Regret moves between the present of a police investigation into the killing of local Aboriginal ‘Gonzo’ Lever, set in the declining town of Cedar, and the recent past of the shooting trip to nearby Regret Falls, where he was killed. The official progress into uncovering what happened is interspersed with chronological segments of the disastrous pig-hunting expedition to the Falls. Themes of the oppression of personal history, being trapped where one does not belong, racism — both explicit and inverse — and sexual jealousy are all developed in the book. This narrative structuring exacerbates the suspense, with the two narratives ultimately coalescing at the end of the book with the full revelation, rather than solution, of the crime. The sense of rough justice meted out on the basis of a false premise that underlies the killing extends to the final resolution.

It’s hard to imagine a novel concerned with the psychological forces provoking a crime that is not preoccupied, at least in passing, with questions of identity. Such questions can be as forceful for those who would or could not articulate them as for those who are intrigued by them to the point of tedium. In exploring notions of identity, Kennedy Smith is adept at exhibiting the limited nature of his characters without resorting to the laziness of patronising them. Nadine, the Cedar-born-and-bred girlfriend of Matthew Wesker who has left Sydney to teach in Cedar, becomes intrigued with Gonzo, who has a black father and white mother. She gives Gonzo the benefit of her views of black-white relations and personal identity:

‘What I’m saying is, strip away all the complication shit, you’ve still got to know who you are. You can’t be a bit of this and a bit of that. Okay, so you’re made up of bits of this and bits of that, but at the bottom of the bucket, mate, is the bit that counts. The bit you started from. Or the bit you recognise as basically who you are. D’you see what I’m saying?’

‘Yeah,’ Gonzo said, ‘and it’s crap.’

He goes on to explain that he desires multiple identities – ‘black days, white days’ – but that he is constrained by those who see him as black first and white second. What counts is not how he sees himself, but how those who call the shots see him: the premise that regards him as able blithely to choose his identity is false.

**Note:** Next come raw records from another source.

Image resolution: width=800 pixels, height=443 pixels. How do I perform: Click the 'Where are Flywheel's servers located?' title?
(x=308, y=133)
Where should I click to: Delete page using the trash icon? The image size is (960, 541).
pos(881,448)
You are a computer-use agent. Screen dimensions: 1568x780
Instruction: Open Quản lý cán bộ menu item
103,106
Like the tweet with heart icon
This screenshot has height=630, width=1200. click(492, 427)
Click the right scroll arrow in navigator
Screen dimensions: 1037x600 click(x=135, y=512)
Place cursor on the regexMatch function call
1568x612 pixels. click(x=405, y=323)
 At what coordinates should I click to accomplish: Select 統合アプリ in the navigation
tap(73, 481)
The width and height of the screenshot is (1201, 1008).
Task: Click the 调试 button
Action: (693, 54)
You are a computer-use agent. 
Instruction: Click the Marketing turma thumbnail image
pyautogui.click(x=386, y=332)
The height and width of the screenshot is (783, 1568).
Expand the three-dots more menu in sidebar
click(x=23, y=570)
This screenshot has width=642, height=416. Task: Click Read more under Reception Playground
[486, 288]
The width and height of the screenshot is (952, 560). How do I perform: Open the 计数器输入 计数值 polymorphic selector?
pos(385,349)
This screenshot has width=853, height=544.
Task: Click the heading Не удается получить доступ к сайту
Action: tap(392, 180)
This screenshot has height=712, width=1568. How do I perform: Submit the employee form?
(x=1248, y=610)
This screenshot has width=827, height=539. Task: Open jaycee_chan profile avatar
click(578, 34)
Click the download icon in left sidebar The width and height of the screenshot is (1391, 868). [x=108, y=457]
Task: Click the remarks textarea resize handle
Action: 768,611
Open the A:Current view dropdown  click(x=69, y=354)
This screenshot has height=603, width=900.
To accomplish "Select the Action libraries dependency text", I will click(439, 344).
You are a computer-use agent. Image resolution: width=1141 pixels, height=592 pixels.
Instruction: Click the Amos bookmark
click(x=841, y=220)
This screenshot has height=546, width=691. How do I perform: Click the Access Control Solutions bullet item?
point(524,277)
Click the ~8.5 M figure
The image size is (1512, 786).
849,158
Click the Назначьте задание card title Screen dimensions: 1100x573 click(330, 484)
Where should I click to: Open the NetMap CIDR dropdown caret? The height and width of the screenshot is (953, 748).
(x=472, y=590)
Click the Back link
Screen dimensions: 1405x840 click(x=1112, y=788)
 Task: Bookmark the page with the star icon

More than identity, though, Regret is a study of isolation. The mistress of the dark psychological causes of crime, Ruth Rendell, made a highly plausible case years ago for the psychological and social containment of illiteracy leading an apparently non-violent person to commit serial murders. There is something of that in Regret. Insularity and inarticulacy, and the subsequent failure to communicate, lead to slights, real and imagined, and revenges that snowball into self-destruction. The characters, for the most part strongly and convincingly conveyed, are sequestered in their own space. However, some of the portraits are a little overdrawn. The interminable vacillations of Matthew, the central character, between the sanctimonious, theoretical liberalism of his senior bureaucrat father and a desire to think for himself, become grating towards the end. His self-loathing becomes tedious because, like the other characters, he gives little promise of progression.

Regret is a substantial novel by an accomplished author. It has fewer flaws but less charisma than A Child’s Book of True Crime. The greater anticipation must be reserved for Chloe Hooper’s second novel.